## ENTRIES SUPPLIED
────────────────────────────────────────

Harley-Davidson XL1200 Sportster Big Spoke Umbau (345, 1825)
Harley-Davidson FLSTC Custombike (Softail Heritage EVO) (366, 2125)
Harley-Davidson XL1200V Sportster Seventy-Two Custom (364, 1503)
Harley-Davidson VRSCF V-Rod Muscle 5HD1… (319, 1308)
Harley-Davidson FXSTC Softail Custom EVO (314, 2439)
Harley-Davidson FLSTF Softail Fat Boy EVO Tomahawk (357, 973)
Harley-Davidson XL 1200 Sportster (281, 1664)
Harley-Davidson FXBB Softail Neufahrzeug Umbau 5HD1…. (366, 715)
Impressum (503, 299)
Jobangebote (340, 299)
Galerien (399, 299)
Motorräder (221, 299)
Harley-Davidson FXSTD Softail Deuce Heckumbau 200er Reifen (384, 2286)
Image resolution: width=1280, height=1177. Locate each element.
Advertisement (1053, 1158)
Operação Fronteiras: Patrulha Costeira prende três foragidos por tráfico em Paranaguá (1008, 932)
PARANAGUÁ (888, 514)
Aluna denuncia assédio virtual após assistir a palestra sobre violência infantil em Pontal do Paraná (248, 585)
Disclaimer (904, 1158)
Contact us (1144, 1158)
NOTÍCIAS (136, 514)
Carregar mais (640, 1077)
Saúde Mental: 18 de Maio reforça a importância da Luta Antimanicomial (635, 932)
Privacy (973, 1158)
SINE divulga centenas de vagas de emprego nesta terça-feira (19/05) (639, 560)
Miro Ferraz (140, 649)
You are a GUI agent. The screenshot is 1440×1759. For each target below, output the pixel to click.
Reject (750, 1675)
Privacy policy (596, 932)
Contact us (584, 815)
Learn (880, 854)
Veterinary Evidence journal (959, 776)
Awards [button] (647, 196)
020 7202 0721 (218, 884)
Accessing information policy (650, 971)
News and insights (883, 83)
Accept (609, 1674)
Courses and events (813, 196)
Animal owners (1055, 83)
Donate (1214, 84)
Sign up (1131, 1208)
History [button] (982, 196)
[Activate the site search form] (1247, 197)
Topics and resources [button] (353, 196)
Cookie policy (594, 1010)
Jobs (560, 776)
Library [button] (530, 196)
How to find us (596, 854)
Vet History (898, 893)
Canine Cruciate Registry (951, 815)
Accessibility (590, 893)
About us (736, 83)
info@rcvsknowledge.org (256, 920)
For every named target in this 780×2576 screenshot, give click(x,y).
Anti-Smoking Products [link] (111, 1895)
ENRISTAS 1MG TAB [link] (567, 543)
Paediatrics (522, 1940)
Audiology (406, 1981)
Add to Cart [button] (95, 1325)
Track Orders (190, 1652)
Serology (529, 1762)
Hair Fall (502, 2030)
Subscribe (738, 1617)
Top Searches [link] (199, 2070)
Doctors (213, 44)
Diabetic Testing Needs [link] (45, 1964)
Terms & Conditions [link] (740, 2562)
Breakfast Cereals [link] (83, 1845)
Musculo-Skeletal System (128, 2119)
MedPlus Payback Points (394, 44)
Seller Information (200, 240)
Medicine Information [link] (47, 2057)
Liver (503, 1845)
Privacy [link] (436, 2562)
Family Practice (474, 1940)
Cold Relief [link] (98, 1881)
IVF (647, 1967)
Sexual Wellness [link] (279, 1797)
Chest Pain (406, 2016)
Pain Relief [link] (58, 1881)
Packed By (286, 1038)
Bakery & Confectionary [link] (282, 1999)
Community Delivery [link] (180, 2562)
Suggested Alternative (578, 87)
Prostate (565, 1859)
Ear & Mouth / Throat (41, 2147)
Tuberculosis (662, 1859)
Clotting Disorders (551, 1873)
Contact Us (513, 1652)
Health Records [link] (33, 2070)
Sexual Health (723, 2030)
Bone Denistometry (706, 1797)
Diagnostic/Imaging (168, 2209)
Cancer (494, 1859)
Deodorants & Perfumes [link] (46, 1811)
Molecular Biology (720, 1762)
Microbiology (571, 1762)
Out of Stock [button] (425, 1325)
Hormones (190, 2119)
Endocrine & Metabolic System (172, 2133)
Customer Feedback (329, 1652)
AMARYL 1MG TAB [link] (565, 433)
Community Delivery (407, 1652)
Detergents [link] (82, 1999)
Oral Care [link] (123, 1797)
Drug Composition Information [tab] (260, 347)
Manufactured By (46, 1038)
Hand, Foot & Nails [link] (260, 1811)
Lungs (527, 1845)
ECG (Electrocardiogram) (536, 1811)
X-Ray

────────────────────────────────────────

## SET TASK
Copy out each of the items above, word for word and in the same order, one per line.

## SOLUTION FOR THIS TASK
Harley-Davidson XL1200 Sportster Big Spoke Umbau (345, 1825)
Harley-Davidson FLSTC Custombike (Softail Heritage EVO) (366, 2125)
Harley-Davidson XL1200V Sportster Seventy-Two Custom (364, 1503)
Harley-Davidson VRSCF V-Rod Muscle 5HD1… (319, 1308)
Harley-Davidson FXSTC Softail Custom EVO (314, 2439)
Harley-Davidson FLSTF Softail Fat Boy EVO Tomahawk (357, 973)
Harley-Davidson XL 1200 Sportster (281, 1664)
Harley-Davidson FXBB Softail Neufahrzeug Umbau 5HD1…. (366, 715)
Impressum (503, 299)
Jobangebote (340, 299)
Galerien (399, 299)
Motorräder (221, 299)
Harley-Davidson FXSTD Softail Deuce Heckumbau 200er Reifen (384, 2286)
Image resolution: width=1280, height=1177. Locate each element.
Advertisement (1053, 1158)
Operação Fronteiras: Patrulha Costeira prende três foragidos por tráfico em Paranaguá (1008, 932)
PARANAGUÁ (888, 514)
Aluna denuncia assédio virtual após assistir a palestra sobre violência infantil em Pontal do Paraná (248, 585)
Disclaimer (904, 1158)
Contact us (1144, 1158)
NOTÍCIAS (136, 514)
Carregar mais (640, 1077)
Saúde Mental: 18 de Maio reforça a importância da Luta Antimanicomial (635, 932)
Privacy (973, 1158)
SINE divulga centenas de vagas de emprego nesta terça-feira (19/05) (639, 560)
Miro Ferraz (140, 649)
You are a GUI agent. The screenshot is 1440×1759. For each target below, output the pixel to click.
Reject (750, 1675)
Privacy policy (596, 932)
Contact us (584, 815)
Learn (880, 854)
Veterinary Evidence journal (959, 776)
Awards [button] (647, 196)
020 7202 0721 (218, 884)
Accessing information policy (650, 971)
News and insights (883, 83)
Accept (609, 1674)
Courses and events (813, 196)
Animal owners (1055, 83)
Donate (1214, 84)
Sign up (1131, 1208)
History [button] (982, 196)
[Activate the site search form] (1247, 197)
Topics and resources [button] (353, 196)
Cookie policy (594, 1010)
Jobs (560, 776)
Library [button] (530, 196)
How to find us (596, 854)
Vet History (898, 893)
Canine Cruciate Registry (951, 815)
Accessibility (590, 893)
About us (736, 83)
info@rcvsknowledge.org (256, 920)
For every named target in this 780×2576 screenshot, give click(x,y).
Anti-Smoking Products [link] (111, 1895)
ENRISTAS 1MG TAB [link] (567, 543)
Paediatrics (522, 1940)
Audiology (406, 1981)
Add to Cart [button] (95, 1325)
Track Orders (190, 1652)
Serology (529, 1762)
Hair Fall (502, 2030)
Subscribe (738, 1617)
Top Searches [link] (199, 2070)
Doctors (213, 44)
Diabetic Testing Needs [link] (45, 1964)
Terms & Conditions [link] (740, 2562)
Breakfast Cereals [link] (83, 1845)
Musculo-Skeletal System (128, 2119)
MedPlus Payback Points (394, 44)
Seller Information (200, 240)
Medicine Information [link] (47, 2057)
Liver (503, 1845)
Privacy [link] (436, 2562)
Family Practice (474, 1940)
Cold Relief [link] (98, 1881)
IVF (647, 1967)
Sexual Wellness [link] (279, 1797)
Chest Pain (406, 2016)
Pain Relief [link] (58, 1881)
Packed By (286, 1038)
Bakery & Confectionary [link] (282, 1999)
Community Delivery [link] (180, 2562)
Suggested Alternative (578, 87)
Prostate (565, 1859)
Ear & Mouth / Throat (41, 2147)
Tuberculosis (662, 1859)
Clotting Disorders (551, 1873)
Contact Us (513, 1652)
Health Records [link] (33, 2070)
Sexual Health (723, 2030)
Bone Denistometry (706, 1797)
Diagnostic/Imaging (168, 2209)
Cancer (494, 1859)
Deodorants & Perfumes [link] (46, 1811)
Molecular Biology (720, 1762)
Microbiology (571, 1762)
Out of Stock [button] (425, 1325)
Hormones (190, 2119)
Endocrine & Metabolic System (172, 2133)
Customer Feedback (329, 1652)
AMARYL 1MG TAB [link] (565, 433)
Community Delivery (407, 1652)
Detergents [link] (82, 1999)
Oral Care [link] (123, 1797)
Drug Composition Information [tab] (260, 347)
Manufactured By (46, 1038)
Hand, Foot & Nails [link] (260, 1811)
Lungs (527, 1845)
ECG (Electrocardiogram) (536, 1811)
X-Ray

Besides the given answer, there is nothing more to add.